Seit 1911 Standort unter Strom
Die Geschichte des Heizkraftwerks an der Forckenbeckstraße beginnt im Jahr 1911 mit der Entwicklung des Kraftwerksstandorts. Gebaut wurde das Kraftwerk von der „Elektricitätswerk Südwest AG“. 1938 übernahm es die Bewag. Durch die Demontage der damaligen Hochdruckanlage im Jahr 1945 sank die Kraftwerksleistung auf 25 Megawatt. Dennoch spielte Wilmersdorf in den Nachkriegsjahren eine bedeutende Rolle bei der Sicherung der Stromversorgung Westberlins. Nach über 50-jährigem Einsatz ging das ursprüngliche Kraftwerk 1964 vom Netz. Zehn Jahre später wurde mit dem Bau der heutigen Anlage begonnen. Die thermische Leistung des HKW Wilmersdorf stieg rasch auf mehr als 300 Megawatt an. Damit konnten 50 000 Haushalte zuverlässig mit Fernwärme versorgt werden.
Zahlen, Zahlen, Zahlen
In seinen nunmehr 45 Betriebsjahren wurden die drei Gasturbinen der Anlage bis Stand vom 23. März, 0 Uhr, insgesamt 11 830-mal gestartet. In insgesamt 97 723 Betriebsstunden wurde Strom und Wärme für die Berliner ausgekoppelt und dabei weit mehr als sechs Millionen Megawattstunden Strom geliefert.
In den vergangenen Jahren hätte das HKW Wilmersdorf bei der Strom- und Wärmeversorgung der Hauptstadt eher eine Nebenrolle gespielt, erklärt Olaf Weidner. „Die Anlage wurde nur noch temporär in Spitzenlastzeiten betrieben oder wenn andere Kraftwerke etwa wegen Revisionen nicht am Netz waren“, sagt der Vattenfall-Sprecher weiter.
Bis zu ihrer Stilllegung am 1. April waren noch zwei der drei vorhandenen Gasturbinen des Wilmersdorfer Kraftwerks in Betrieb. Jetzt wird mit der Einrichtung der Baustelle begonnen. Ab der zweiten Juni-Hälfte wird ein „Kran-Riese“ aufgestellt, der die jeweils 102 Meter hohen Schornsteine und Kesselhäuser von oben nach unten abträgt.
Auch während des Rückbaus und danach bleibt die Wärmeversorgung gesichert. „Im Jahr 2018 sind am Standort Wilmersdorf drei erdgasbasierte Heißwassererzeuger in Betrieb gegangen. Sie verfügen über eine thermische Leistung von insgesamt rund 120 Megawatt und können bei Bedarf benötigte Wärme schnell zur Verfügung stellen“, sagt Weidner.

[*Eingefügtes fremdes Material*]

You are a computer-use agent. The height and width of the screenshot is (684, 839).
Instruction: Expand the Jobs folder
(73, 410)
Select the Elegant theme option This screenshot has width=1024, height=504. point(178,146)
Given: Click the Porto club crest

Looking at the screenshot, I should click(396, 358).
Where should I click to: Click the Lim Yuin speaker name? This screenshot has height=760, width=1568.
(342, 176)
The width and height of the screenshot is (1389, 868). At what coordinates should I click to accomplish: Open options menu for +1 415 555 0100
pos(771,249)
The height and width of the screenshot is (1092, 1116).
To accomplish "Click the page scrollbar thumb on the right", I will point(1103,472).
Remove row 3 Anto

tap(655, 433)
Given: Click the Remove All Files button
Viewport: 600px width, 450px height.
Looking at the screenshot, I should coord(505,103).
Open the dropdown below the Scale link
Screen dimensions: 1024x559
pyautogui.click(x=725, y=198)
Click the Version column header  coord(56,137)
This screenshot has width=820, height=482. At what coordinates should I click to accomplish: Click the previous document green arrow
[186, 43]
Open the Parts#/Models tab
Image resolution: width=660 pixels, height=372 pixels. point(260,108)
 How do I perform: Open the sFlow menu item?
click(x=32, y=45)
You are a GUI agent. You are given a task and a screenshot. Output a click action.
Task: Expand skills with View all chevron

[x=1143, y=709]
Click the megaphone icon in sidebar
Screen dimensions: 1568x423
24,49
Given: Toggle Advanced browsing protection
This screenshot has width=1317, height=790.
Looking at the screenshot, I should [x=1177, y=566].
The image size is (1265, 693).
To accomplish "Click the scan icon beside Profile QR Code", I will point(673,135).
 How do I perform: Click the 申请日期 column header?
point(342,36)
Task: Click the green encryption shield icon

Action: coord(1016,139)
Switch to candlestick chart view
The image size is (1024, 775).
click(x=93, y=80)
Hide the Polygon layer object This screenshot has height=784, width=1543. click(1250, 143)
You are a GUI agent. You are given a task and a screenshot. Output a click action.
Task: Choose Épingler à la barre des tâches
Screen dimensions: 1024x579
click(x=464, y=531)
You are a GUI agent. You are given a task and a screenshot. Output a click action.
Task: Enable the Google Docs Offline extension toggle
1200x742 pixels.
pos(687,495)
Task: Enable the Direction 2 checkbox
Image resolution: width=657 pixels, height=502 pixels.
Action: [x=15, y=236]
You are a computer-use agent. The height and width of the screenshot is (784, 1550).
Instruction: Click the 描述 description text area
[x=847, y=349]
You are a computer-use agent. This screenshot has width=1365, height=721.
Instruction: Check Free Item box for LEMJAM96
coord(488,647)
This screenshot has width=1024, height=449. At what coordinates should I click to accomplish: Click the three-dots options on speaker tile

Auch wenn das HKW Wilmersdorf verschwindet, lebt der Energiestandort weiter. Denn neben der Erzeugung hätte das Gelände an der Forckenbeckstraße schon immer auch eine wesentliche Rolle für die Verteilung von Fernwärme gespielt. „Im Zuge der Berliner Wärmewende wird darüber hinaus an Plänen für die zukünftige Nutzung des Standorts gearbeitet, bei denen auch neue Anlagen für die nachhaltige Erzeugung von Stadtwärme betrachtet wird“, sagt Olaf Weidner. Welche Technologie hier künftig zum Einsatz kommen werde, sei aber noch offen.